━━ DATA LISTING

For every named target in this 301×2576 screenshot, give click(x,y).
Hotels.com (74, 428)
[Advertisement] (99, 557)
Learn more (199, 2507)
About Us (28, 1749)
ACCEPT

━━━━

(PROBLEM) Repeat each entry exactly as it was given.

(EXERCISE RESULT)
For every named target in this 301×2576 screenshot, give click(x,y).
Hotels.com (74, 428)
[Advertisement] (99, 557)
Learn more (199, 2507)
About Us (28, 1749)
ACCEPT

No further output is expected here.